Holocaust survivor has dedicated his career to serving others
John Rosenberg likes to tell people we’re in a country where the rule of law means something, where no one is above the law.
“Lawyers make a difference,” he says. “We have demonstrated in our work that we can have a great impact and make our society a better one.”
That message carries immense weight coming from a Holocaust survivor who immigrated to the United States as a child and turned his persecution into a passion for public service.
As a civil rights attorney with the Department of Justice, he fought discrimination and segregation in the South during the 1960s. Later, as the founder and director of the Appalachian Research and Defense Fund, also known as AppalReD, in Prestonsburg, Kentucky, he provided people living in poverty with free legal aid for more than 30 years.
Rosenberg, who is now 88, didn’t stop there.
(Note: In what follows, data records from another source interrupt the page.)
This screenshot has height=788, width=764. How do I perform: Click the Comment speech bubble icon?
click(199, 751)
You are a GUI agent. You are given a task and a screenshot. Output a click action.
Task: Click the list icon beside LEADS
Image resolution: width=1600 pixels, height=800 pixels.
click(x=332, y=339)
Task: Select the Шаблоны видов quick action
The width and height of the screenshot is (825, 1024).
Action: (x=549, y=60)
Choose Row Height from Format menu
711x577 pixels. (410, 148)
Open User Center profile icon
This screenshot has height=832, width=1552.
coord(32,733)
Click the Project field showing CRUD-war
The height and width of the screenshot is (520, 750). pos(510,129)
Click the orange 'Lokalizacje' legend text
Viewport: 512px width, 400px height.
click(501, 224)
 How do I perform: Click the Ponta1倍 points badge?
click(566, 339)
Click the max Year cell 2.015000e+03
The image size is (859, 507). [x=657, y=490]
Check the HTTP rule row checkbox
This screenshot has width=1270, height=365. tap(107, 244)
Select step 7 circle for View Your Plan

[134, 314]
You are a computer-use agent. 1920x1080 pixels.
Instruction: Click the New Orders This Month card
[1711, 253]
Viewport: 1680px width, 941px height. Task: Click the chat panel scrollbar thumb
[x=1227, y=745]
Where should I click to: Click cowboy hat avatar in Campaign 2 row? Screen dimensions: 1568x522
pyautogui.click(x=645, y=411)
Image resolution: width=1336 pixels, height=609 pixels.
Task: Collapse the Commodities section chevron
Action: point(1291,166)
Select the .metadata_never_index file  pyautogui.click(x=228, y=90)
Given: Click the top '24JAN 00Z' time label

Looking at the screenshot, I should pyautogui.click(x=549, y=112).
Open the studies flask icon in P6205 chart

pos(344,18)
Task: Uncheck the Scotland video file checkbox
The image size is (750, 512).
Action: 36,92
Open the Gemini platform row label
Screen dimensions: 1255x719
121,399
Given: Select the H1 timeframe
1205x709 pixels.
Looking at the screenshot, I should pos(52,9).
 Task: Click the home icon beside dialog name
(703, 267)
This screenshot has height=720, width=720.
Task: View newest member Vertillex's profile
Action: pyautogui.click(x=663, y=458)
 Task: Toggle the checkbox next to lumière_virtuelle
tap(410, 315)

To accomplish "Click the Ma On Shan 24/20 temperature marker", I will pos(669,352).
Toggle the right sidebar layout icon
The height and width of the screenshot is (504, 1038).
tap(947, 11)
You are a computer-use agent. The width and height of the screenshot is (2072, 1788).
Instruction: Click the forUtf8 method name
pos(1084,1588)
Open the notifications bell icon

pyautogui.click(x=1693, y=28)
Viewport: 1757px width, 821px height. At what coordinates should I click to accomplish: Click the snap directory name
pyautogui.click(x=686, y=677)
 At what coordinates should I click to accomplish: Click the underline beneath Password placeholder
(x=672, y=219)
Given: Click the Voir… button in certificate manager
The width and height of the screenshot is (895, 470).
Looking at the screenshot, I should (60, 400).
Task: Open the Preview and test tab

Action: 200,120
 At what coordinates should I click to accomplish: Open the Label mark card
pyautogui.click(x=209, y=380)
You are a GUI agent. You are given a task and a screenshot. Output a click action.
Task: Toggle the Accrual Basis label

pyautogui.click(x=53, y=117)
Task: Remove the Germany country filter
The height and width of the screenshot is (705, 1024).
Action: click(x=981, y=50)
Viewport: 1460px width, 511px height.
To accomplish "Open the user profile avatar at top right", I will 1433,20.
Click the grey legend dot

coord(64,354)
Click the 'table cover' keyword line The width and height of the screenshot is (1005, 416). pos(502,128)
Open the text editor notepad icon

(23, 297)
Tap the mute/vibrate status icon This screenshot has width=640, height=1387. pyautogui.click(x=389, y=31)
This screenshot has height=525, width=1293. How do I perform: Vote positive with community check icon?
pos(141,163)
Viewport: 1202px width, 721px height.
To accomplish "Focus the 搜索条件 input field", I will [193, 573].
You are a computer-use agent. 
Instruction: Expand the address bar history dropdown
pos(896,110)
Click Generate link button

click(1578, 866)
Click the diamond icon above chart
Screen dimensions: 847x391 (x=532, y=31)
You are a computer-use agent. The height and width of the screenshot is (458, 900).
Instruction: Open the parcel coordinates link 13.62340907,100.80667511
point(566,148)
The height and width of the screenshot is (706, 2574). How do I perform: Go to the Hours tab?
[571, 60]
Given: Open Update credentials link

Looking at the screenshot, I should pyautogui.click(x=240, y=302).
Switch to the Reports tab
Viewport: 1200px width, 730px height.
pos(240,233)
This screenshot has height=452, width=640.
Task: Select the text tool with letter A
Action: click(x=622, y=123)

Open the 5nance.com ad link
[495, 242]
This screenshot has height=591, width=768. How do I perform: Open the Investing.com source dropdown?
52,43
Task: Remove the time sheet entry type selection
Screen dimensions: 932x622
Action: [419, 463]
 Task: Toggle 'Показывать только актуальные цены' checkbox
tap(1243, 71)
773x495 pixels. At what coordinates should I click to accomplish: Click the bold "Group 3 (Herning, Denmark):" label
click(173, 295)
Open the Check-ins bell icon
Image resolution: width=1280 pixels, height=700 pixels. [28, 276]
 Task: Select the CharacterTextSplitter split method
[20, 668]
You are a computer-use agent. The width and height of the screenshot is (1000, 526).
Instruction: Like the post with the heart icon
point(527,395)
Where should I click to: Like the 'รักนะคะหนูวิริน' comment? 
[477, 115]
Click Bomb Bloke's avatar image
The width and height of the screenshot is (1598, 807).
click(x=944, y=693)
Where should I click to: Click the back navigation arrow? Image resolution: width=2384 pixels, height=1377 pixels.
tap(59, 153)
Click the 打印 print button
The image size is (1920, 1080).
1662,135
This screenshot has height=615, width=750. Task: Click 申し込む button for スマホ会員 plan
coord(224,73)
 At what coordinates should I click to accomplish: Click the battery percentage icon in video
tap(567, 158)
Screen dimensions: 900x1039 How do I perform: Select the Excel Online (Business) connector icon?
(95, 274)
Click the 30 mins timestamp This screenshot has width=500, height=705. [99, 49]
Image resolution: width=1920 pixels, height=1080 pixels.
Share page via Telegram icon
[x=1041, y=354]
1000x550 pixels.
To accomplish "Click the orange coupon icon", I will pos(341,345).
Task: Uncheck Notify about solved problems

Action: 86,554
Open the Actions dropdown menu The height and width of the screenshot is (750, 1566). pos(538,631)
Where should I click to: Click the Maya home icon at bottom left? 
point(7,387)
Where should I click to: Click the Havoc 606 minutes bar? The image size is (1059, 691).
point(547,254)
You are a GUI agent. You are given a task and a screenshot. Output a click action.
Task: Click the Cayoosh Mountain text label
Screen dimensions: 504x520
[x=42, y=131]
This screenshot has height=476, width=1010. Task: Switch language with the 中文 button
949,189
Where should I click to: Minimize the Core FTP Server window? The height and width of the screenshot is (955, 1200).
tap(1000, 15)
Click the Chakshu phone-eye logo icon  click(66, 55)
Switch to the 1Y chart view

He co-founded the Appalachian Citizens’ Law Center, a nonprofit law firm that represents coalminers and their families. He became of counsel to local firm Pillersdorf, DeRossett & Lane, where he is connecting hundreds of eastern Kentuckians who lost their disability benefits with attorneys.
He has also had leadership roles with the ABA Standing Committee on Pro Bono and Public Service and the Standing Committee on Legal Aid and Indigent Defendants, as well as with the Kentucky Bar Association and the Kentucky Public Advocacy Commission. He has also served on a task force, a commission and a judicial ethics committee for the Kentucky Supreme Court.
Former Kentucky Public Advocate Ed Monahan, who served on the board of directors for AppalReD, describes Rosenberg as possessing a “fierce, indefatigable love of neighbor.”
“As I think about him and where he came from in Germany, what he has been through, what he has chosen to do and how he conducts himself, I see him as a minister of hope and justice,” Monahan says. “He is always fighting. He is always hopeful.”
Coming to America
Rosenberg was born in Magdeburg, Germany, a city about 100 miles from Berlin. His family lived next to the synagogue where his father taught Jewish students after they were no longer allowed to attend public schools.
On Nov. 9, 1938—known as Kristallnacht, or Night of Broken Glass—Nazi soldiers forced his family out of their home and into the courtyard. The soldiers took religious scrolls and books from the synagogue and burned them. Then they blew up the synagogue.